At the end of a two year stint in fine art studies at Montreal’s Dawson College, Brenda attended an immersive class in graphic design and photography at The Saidye Bronfman Centre of the arts. It was then that Brenda found her calling in Photography and enrolled at Montreal's Dawson Institute of Photography for commercial photography studies. It was during that time that the infamous Oka Crisis was at its peak that Brenda got to know elite photojournalists from around the world. Under their encouragement and mentor-ship, Brenda chose to pursue her education in photojournalism and started freelancing for the Montreal Gazette and multiple publications.
Soon after, Brenda was accepted with advanced standing to Belleville Ontario's Loyalist College of Applied Arts and Sciences, and earned the Southam Publishing Scholarship. Brenda’s career and love for travel ultimately took her across the country where she finally settled in Calgary and decided to become self employed with options of freelance work in photojournalism.
Brenda then leveraged a small business loan and set up a portrait studio specializing in hand crafted black and white photo-journalistic infant portraiture in the trendy community of Inglewood. For over seventeen years, Brenda’s studio was a staple in the Inglewood community where she catered to a diverse high-end clientele, twice earning Calgary's Child Magazines acclaimed Parents Choice Awards.
Having established a solid client base over the years, Brenda decided to combine her past experience in art with her passion of photography by printing her digital images on an aluminum substrate, (via archival & UV protected dye sublimation transfer) then hand painting the textures and details with different acrylic textured gel mediums, resulting in a highly detailed tactile experience of her stunning landscapes, seascapes and macro florals.
"HAND PAINTED TINS" - Playfully exploring the boundary between image and reality, in the ancient style of Trompe L’oeil.
- Trompe L’oeil, (French: “deceive the eye”) in painting, the representation of an object with such verisimilitude as to deceive the viewer concerning the material reality of the object. This idea appealed to the ancient Greeks who were newly emancipated from the conventional stylizations of earlier art. Zeuxis, for example, reportedly painted such realistic grapes that birds tried to eat them.

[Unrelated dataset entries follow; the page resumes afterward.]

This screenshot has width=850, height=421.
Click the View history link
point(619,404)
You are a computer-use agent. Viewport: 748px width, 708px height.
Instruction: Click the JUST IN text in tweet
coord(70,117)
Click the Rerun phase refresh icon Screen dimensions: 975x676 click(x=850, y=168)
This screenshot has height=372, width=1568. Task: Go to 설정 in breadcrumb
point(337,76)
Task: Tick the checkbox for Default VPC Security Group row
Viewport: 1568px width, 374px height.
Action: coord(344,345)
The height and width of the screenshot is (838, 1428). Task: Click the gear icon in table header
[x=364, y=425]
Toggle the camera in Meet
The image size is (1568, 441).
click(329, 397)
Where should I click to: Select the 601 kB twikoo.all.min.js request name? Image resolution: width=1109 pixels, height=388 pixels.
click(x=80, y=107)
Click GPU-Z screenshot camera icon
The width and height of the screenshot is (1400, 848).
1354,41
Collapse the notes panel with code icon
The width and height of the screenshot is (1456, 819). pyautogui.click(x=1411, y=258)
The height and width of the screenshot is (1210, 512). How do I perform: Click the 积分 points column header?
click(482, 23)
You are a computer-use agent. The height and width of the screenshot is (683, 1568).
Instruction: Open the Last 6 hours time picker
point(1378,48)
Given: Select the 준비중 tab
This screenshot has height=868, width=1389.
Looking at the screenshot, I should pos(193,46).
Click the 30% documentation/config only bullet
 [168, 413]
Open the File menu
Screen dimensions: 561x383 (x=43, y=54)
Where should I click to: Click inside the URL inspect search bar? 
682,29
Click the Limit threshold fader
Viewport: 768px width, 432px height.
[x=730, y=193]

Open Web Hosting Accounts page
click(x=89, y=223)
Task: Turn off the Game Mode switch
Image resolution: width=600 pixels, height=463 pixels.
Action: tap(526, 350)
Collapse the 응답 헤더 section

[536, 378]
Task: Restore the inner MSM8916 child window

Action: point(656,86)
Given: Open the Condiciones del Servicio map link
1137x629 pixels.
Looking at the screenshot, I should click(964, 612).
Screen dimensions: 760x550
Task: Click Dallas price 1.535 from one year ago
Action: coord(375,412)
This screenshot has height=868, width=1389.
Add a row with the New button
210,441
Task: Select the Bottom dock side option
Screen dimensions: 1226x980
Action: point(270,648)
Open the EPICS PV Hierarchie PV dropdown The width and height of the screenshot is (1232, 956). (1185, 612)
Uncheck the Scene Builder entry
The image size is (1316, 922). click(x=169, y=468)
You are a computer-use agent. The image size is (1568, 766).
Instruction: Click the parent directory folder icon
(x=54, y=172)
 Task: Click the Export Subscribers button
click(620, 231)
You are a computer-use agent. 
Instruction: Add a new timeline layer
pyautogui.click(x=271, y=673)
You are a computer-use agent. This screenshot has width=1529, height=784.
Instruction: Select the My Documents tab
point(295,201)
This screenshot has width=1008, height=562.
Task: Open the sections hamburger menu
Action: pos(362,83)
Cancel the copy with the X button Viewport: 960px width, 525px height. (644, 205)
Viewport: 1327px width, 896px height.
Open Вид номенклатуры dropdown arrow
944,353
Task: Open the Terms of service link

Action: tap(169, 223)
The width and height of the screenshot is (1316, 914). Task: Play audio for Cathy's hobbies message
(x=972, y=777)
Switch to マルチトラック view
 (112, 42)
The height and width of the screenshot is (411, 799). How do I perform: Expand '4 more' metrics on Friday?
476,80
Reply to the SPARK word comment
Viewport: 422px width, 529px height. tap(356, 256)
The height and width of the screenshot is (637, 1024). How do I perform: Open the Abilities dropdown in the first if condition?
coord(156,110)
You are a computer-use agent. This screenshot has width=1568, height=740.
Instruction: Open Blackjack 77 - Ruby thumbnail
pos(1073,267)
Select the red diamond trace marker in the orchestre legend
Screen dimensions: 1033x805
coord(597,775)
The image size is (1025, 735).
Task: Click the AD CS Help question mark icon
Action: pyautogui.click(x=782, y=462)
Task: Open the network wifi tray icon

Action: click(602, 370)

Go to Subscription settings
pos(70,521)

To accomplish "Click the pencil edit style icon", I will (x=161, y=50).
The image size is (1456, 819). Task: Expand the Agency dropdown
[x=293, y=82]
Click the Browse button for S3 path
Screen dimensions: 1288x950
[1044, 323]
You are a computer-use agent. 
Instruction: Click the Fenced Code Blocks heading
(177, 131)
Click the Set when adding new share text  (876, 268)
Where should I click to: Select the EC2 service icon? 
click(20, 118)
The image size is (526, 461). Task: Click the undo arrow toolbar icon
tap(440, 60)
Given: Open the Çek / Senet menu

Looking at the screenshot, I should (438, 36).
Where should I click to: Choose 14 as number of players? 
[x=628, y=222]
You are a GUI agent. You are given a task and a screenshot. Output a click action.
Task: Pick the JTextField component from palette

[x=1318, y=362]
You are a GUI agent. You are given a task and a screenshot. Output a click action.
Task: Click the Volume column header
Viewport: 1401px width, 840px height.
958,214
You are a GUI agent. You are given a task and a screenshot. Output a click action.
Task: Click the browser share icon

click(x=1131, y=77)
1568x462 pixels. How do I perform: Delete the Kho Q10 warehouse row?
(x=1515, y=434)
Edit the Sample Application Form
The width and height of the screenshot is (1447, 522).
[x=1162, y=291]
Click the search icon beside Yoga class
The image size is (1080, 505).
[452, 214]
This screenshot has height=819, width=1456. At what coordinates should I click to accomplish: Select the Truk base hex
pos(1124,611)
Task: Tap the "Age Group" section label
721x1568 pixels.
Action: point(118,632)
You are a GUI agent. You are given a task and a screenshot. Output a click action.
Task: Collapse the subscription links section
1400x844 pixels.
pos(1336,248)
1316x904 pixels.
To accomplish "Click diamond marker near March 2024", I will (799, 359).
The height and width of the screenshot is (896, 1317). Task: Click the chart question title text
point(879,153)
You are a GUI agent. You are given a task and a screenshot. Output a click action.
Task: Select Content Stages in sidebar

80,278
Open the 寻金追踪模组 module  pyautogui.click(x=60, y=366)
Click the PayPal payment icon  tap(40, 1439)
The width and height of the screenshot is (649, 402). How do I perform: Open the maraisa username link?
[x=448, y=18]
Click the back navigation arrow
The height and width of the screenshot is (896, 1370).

The journey begins with a high gloss surface substrate that accents the detailed photograph. Without covering the image, highly tactile acrylic mediums are hand painted to embellish the detailed image.
Using hand painted acrylic textured medium with photography can introduce interesting depth, provides another means to add emphasis on the way light plays off the surface.
By enhancing the details and raising the image into a new dimension, the connection then brings the concept together as one unit of exploration to be enjoyed with the slightest of touch!